RECORDS PROVIDED
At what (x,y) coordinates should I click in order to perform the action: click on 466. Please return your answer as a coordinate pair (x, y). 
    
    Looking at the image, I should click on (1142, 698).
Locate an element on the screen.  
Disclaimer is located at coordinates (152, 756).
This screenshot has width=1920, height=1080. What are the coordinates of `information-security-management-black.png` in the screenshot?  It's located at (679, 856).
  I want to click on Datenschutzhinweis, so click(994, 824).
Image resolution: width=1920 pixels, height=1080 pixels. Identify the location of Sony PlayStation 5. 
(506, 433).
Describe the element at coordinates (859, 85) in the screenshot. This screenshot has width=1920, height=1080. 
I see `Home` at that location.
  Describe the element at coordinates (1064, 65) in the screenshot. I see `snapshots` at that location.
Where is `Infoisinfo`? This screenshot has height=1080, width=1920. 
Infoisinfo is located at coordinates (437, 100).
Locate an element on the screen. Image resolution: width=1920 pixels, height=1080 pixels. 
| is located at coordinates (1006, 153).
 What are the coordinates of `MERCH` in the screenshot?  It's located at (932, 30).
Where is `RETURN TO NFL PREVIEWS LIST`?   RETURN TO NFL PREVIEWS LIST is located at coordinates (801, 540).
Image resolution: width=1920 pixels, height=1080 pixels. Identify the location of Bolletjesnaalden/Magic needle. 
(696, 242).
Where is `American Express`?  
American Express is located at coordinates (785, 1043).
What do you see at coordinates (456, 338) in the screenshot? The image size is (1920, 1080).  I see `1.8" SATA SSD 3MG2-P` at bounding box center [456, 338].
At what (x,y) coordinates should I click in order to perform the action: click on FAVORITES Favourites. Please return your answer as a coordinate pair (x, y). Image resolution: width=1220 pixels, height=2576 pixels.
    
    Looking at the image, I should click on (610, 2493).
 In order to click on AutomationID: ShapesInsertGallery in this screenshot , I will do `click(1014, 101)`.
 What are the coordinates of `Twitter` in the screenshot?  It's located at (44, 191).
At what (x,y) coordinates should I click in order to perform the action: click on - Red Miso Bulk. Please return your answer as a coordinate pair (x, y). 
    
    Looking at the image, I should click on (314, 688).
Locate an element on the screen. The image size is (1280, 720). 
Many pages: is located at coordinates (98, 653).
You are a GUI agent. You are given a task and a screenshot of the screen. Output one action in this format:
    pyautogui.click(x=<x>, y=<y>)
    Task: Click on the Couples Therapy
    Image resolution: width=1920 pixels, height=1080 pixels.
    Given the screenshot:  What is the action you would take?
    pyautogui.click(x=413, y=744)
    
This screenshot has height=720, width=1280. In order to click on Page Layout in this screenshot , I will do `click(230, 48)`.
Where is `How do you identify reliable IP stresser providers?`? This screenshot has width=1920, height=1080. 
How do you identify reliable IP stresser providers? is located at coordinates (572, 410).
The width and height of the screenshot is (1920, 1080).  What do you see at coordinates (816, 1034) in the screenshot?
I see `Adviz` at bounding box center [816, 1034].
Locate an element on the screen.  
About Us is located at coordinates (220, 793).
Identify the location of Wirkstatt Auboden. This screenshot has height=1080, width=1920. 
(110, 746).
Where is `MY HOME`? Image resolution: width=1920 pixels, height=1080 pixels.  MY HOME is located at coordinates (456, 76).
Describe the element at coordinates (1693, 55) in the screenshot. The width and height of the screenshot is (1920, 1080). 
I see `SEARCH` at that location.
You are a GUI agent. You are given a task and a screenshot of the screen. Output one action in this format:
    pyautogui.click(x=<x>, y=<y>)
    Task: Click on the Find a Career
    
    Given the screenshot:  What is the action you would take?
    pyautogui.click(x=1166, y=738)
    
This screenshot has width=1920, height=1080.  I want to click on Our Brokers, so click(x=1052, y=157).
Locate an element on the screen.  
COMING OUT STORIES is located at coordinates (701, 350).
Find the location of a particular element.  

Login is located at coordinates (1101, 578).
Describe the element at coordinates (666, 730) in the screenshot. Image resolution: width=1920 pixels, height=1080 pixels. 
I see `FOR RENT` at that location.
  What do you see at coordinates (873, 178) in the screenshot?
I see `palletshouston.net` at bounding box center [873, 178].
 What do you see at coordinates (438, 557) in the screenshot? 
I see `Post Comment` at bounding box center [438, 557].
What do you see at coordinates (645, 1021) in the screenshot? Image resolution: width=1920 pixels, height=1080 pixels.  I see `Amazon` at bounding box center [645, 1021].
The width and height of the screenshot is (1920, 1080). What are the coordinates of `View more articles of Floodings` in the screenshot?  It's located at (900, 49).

STATED GOAL
Pull out every line above that contains the word "reliable", and copy each one in full.

SOLUTION TO THIS PROBLEM
Where is `How do you identify reliable IP stresser providers?`? This screenshot has width=1920, height=1080. 
How do you identify reliable IP stresser providers? is located at coordinates (572, 410).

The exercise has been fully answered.